Words cannot express how much I love this book. Never have I read a story that so deeply made me angry, appalled, and just plain desperate to know how this story was going to end. I started this book on a Sunday morning with ten minutes until I had to leave the house. By the time it was time to go, my heart was racing and utterly breaking for a character I had just met and a book I knew nothing about. I devoured Ligget’s work in less than a day, and I regret nothing.
In this village, women are said to have magic (a curse tracing back all the way to Eve in the Garden of Eden) that must be purged from their bodies before they can safely re-enter the community as women (either as wives or as laborers in the fields). To get rid of their magic, girls are sent to live on an encampment for their sixteenth year. No supervision. No protection (apart from the gate surrounding them). No rules. When they return, the girls are considered “pure” and their magic erased.
Speaking of the Grace Year is forbidden, but it’s all Tierney can think about. She’s seen the scars on her mother, the missing fingers on a neighbor woman, and other atrocities she’s expected to ignore walking in the market. Reads will follow Tierney through a horrifying journey, but they will not be left without hope. Despite the weight of her story, Kim Liggett manages to somehow end the book on a hopeful and triumphant note that begs its readers to keep. moving. forward.
p.s. Elizabeth Banks has already announced she’ll be producing and directing the film adaptation!
If you enjoyed The Handmaid’s Tale, The Hazel Wood, or Sadie, or if you are passionate about women’s rights and how they have been controlled by men, this is the book for you!
Violence: Because the “Grace Year Girls” are seen as having the highest concentration of magic, “poachers” run a black market that sells relics made from the girls’ bodies. Multiple girls are taken in the woods and are described as being killed slowly so as to get the most magic from them. The girls also attach each other as there minds become foggy during their time in the encampment.
Death: Similar to the way women were tried and killed during the Salem Witch Trials, there are a few instances where women in the community are accused of harboring magic and being executed as a result.
Sexual references are used in describing how the girls are expected to serve their husbands when they return home; however, the descriptions are (in my opinion) done very tastefully and meant to reflect how the girls’ position in their society is shaped often by their perceived virtue/”pureness” rather than simply to add over-the-top steamy scenes between characters.
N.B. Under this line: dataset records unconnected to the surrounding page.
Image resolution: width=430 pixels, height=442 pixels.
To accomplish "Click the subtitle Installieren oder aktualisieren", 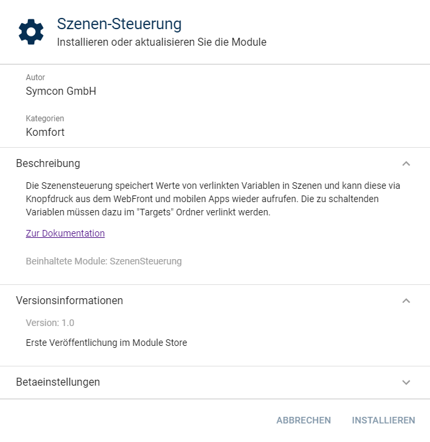I will click(x=161, y=42).
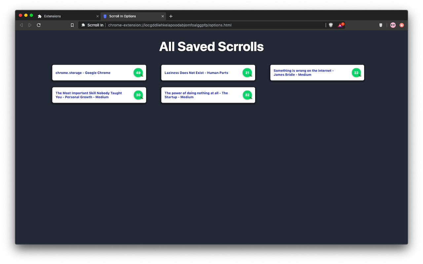Screen dimensions: 423x264
Task: Open the profile avatar menu
Action: tap(393, 25)
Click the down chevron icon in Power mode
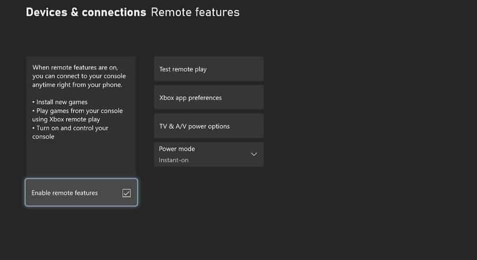477x260 pixels. (x=254, y=154)
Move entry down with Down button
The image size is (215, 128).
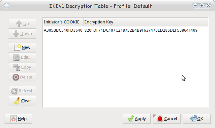tap(22, 34)
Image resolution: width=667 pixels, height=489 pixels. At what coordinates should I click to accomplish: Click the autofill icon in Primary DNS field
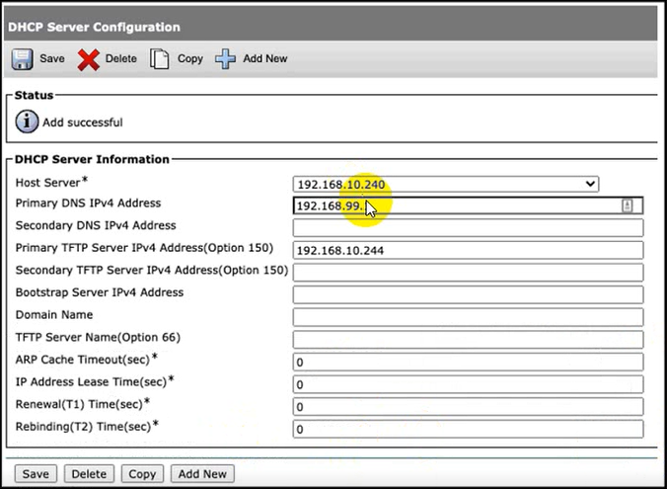(627, 205)
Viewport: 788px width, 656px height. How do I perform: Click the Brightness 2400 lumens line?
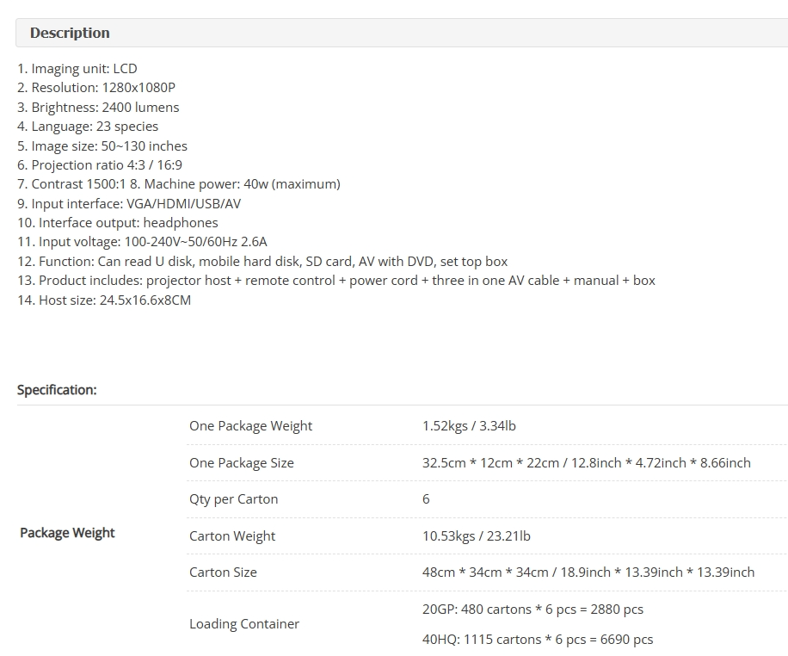[x=98, y=107]
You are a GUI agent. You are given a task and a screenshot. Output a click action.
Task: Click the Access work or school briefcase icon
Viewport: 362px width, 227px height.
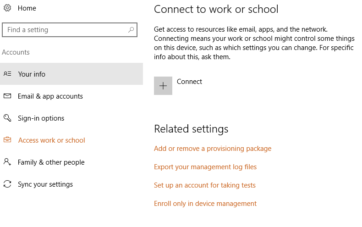pos(7,139)
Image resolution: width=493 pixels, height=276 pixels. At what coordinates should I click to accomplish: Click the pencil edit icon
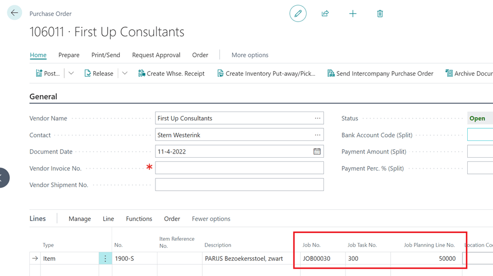[298, 14]
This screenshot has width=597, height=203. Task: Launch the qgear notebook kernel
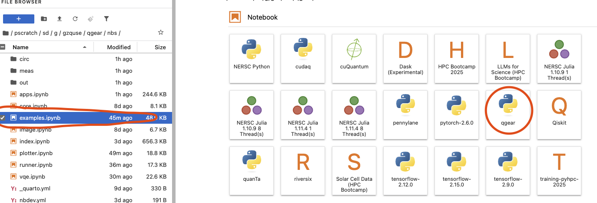(508, 112)
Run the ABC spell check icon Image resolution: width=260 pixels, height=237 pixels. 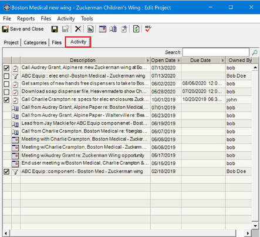pos(148,29)
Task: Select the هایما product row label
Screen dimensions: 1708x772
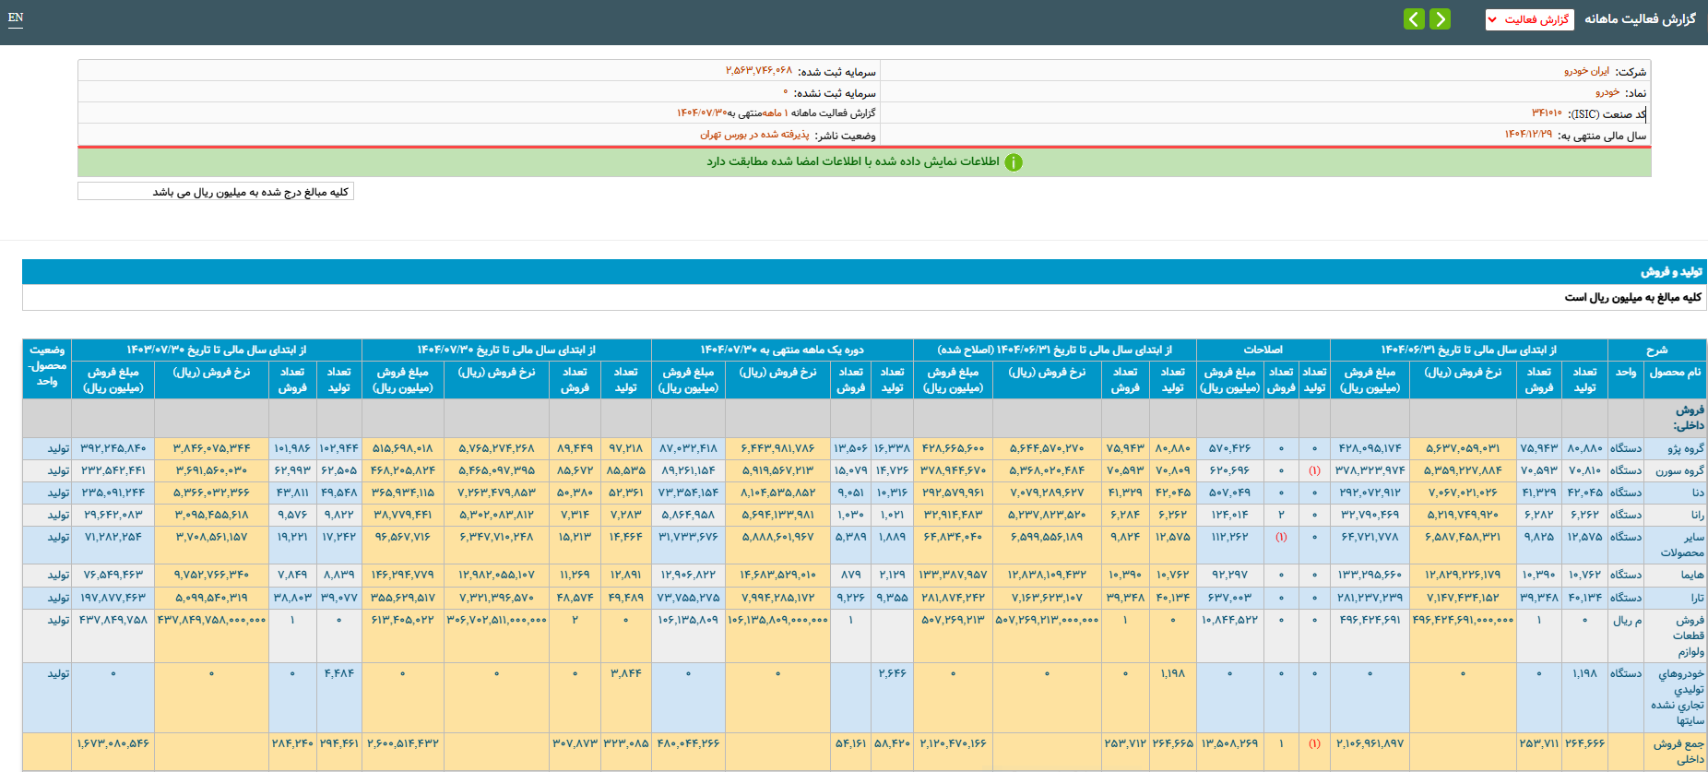Action: 1691,575
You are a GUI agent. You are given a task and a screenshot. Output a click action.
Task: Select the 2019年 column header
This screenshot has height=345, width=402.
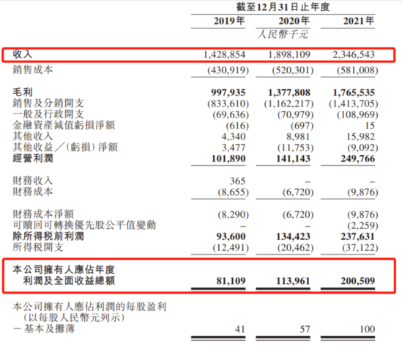tap(229, 21)
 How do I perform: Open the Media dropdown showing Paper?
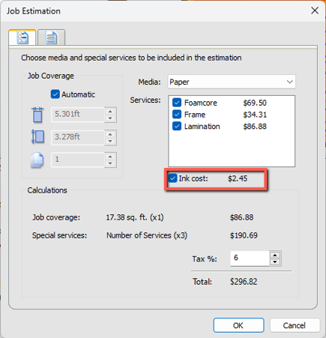point(232,82)
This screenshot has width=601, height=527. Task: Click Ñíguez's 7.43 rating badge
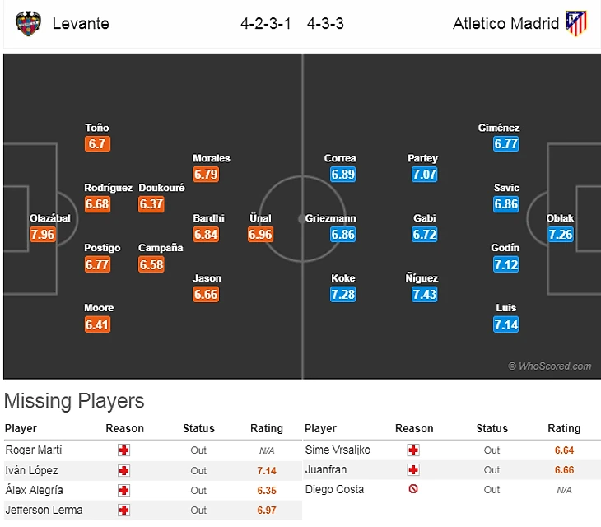(x=425, y=295)
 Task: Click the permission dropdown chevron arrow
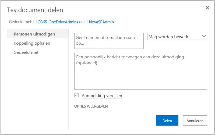click(204, 37)
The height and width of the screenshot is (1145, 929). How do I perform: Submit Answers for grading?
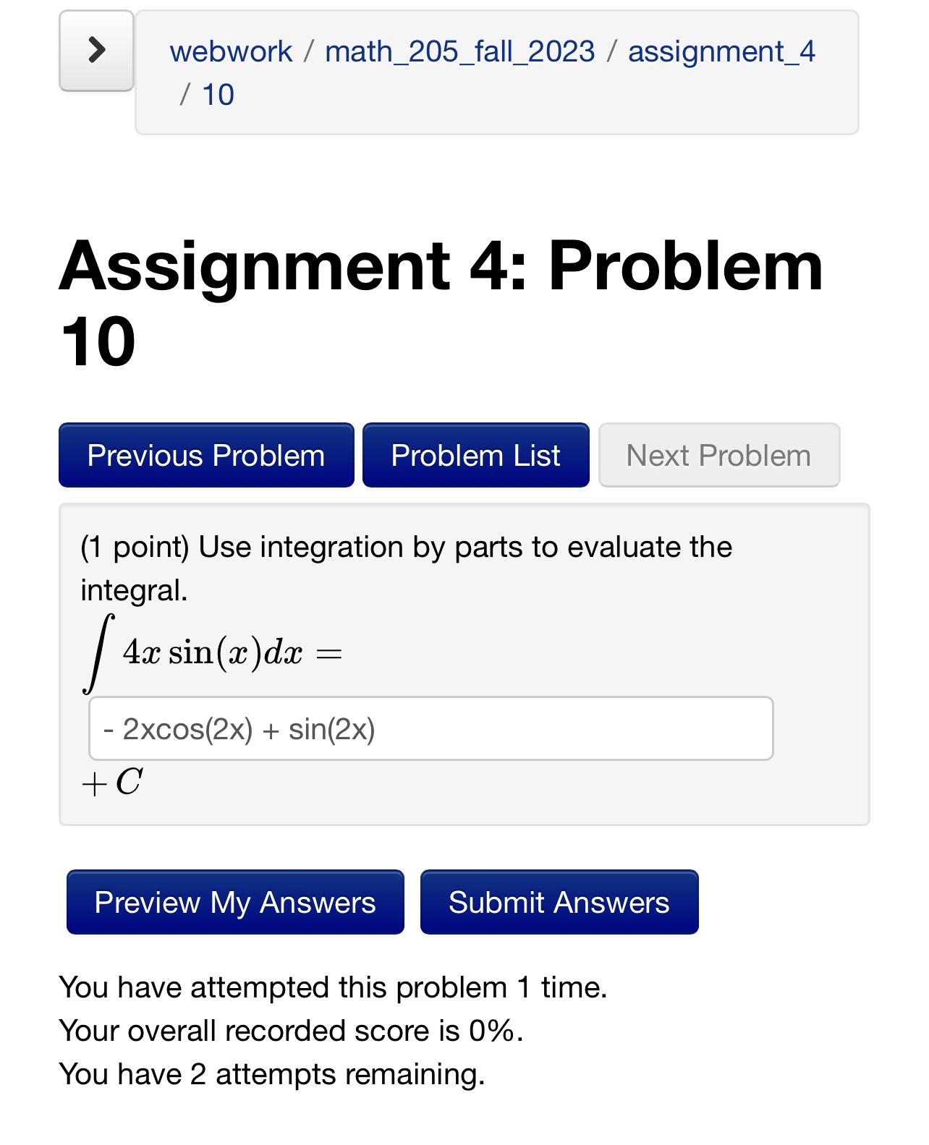tap(558, 902)
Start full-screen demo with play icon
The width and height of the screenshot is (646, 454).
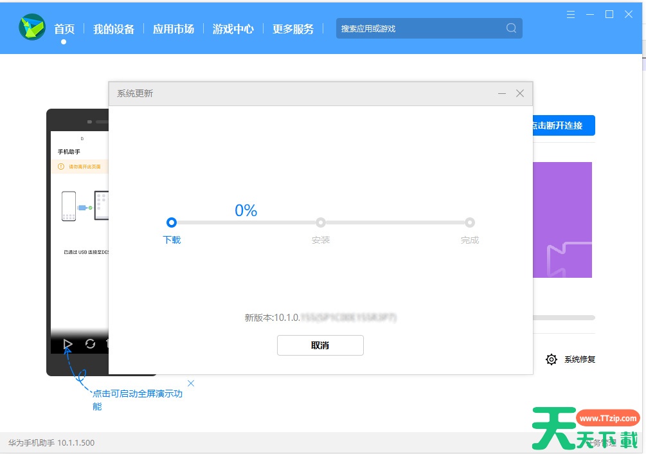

Recommended Age: 15+ due to violence as well as the complexity surrounding the reality Liggett has created. Younger readers may have a harder time understanding how the women in this community have been controlled and manipulated over time and how this has had a major impact on their psychological state.
Questions you might ask your kiddos:
***Why do you think no one has ever asked to see more proof the the magic they claim is in women? How did they get everyone to believe in this unseen power in women?
***Why would the girls resort to such cruelty amongst themselves on the encampment? Wouldn’t they want to stick together instead of hurt each other? How much of this is due to
***How do you see women/children manipulated in our world?